The definition of a binary tree type is similarly simple (and is both polymorphic
and recursive):

module BinaryTree where data BTree a = Leaf | Tree (BTree a) a (BTree a) deriving Show

Manipulating values of these types should be unsurprising by this point:

*BinaryTree> :type Leaf Leaf :: BTree a *BinaryTree> :type Tree Leaf Tree Leaf :: a -> BTree a -> BTree a *BinaryTree> :type Tree Leaf True Tree Leaf True :: BTree Bool -> BTree Bool *BinaryTree> :type Tree Leaf True Leaf Tree Leaf True Leaf :: BTree Bool *BinaryTree> :type Tree Leaf True (Tree Leaf True Leaf) Tree Leaf True (Tree Leaf True Leaf) :: BTree Bool

Note that, as demonstrated, it's obviously possible to build binary trees
that are unbalanced. In order to preserve invariants such as "the tree must
be balanced", it's often necessary to hide the data constructors of the
given type and then use the module system of the language in question to
expose functions that manipulate values of the tree types internally
[6]. As an example, the Haskell standard library offers high performance
maps and sets based on red-black trees. The programmer is not exposed to the
internal construction of the trees that back the Map and
Set types, but internally they are composed of
nothing more than the algebraic data types described so far.

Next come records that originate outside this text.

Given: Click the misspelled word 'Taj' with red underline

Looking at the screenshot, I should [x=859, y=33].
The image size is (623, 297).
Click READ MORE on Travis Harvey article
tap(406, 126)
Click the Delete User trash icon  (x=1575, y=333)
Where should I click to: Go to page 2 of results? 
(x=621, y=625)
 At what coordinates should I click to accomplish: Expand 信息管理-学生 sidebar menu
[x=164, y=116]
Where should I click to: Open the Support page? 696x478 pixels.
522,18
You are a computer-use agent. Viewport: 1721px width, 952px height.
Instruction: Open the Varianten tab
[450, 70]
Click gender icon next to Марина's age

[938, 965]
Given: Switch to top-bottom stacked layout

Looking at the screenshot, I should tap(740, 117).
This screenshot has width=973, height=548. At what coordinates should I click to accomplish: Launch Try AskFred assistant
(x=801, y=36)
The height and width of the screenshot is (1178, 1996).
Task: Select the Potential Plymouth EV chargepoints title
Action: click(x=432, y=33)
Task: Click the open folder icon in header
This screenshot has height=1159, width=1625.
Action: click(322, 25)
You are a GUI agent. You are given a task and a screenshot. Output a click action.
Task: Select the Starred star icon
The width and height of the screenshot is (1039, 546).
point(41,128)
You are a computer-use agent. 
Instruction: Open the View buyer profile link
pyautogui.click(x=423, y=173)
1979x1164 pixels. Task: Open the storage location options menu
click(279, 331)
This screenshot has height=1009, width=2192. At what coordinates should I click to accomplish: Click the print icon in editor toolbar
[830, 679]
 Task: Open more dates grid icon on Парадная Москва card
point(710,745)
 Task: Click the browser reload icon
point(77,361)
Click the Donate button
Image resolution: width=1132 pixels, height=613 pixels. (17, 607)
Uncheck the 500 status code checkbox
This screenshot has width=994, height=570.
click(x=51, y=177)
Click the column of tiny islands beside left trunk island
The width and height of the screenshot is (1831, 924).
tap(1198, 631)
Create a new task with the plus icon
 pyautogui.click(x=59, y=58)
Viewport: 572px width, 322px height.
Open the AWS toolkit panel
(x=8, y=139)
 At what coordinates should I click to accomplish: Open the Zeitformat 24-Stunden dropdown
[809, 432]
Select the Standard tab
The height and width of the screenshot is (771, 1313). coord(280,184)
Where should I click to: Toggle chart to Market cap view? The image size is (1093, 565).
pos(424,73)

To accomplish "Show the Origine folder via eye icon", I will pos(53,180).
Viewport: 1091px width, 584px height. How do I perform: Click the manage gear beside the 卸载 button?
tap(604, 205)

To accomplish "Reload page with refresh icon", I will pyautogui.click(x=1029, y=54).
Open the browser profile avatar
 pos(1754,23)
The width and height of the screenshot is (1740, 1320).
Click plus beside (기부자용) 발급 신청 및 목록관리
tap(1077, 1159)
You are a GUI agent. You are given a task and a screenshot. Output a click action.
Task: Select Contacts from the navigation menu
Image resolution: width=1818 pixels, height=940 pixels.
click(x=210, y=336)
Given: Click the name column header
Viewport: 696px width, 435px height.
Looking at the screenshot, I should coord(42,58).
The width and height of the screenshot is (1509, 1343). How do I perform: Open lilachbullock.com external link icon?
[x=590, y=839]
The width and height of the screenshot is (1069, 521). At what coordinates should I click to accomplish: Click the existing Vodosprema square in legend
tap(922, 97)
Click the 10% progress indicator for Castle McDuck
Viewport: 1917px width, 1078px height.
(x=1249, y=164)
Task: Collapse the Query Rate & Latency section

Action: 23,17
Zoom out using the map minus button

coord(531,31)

The BinaryTree type, as with all the types
discussed so far, is an example of a
persistent
data structure. Persistent data structures offer rather
large benefits with regards to both simplification of and confidence in the
correctness of the code that deals with them compared to their mutable counterparts
(particularly in heavily concurrent/parallel programs).
See Purely functional data structures by Chris Okasaki,
Cambridge University Press, 1998, ISBN 0-521-66350-4.

Hiding

As mentioned in the previous section, there may sometimes be additional
restrictions on the creation of values. For example, if the programmer wants
to define a type representing the set of integers greater than or equal to
0, it can't be achieved directly. Most
languages have multiple ways of dealing with this problem. In Haskell, the
simplest way to achieve this is to hide the data constructors of the declared
type, and provide one or more functions that enforce the desired invariants:

module Natural ( Natural, make_natural, from_natural ) where import Option data Natural = MakeNatural Integer deriving Show make_natural :: Integer -> Option Natural make_natural x = if x >= 0 then Some (MakeNatural x) else None from_natural :: Natural -> Integer from_natural n = case n of MakeNatural m -> m

The module declaration exports the Natural type,
but does not export its constructor, MakeNatural.
This effectively means that it's not possible for the programmer to construct
values of type Natural directly! However, the module also
exports a function make_natural which takes
an integer and returns an optional value based on whether the integer falls
within the desired range. It also exports a convenient function,
from_natural, which "unwraps" a
Natural value and returns the Integer
contained within [7].

Essentially, this is a technique to make a given type
abstract. That is, the structure of the type
essentially becomes private. Languages such as
OCaml allow types
to be made abstract using module signatures.
Java and Ada have the private keyword for controlling
visibility of (various parts of) types.

Arrays

Arrays do not have an inductive
structure, unlike all of the data structures described so far,
and are therefore usually provided by the programming language's
standard library as abstract types with associated
get and set
functions for accessing elements. They are mentioned here for completeness.

[4]

Apparently, to purposefully confuse new users of the language.

[5]

See
Lightweight static exceptions
for an exploration of this.

[6]

Languages with dependent types allow
the expression of types that statically guarantee that the resulting trees will
be balanced. See Certified
programming with dependent types for some impressive examples.

[7]

This function is optimized away by the compiler. In fact,
the MakeNatural constructor would be optimized away too, leaving
a plain Integer at run-time, if not for the unfortunate
presence of lazy evaluation in Haskell. Other languages do not share this deficiency.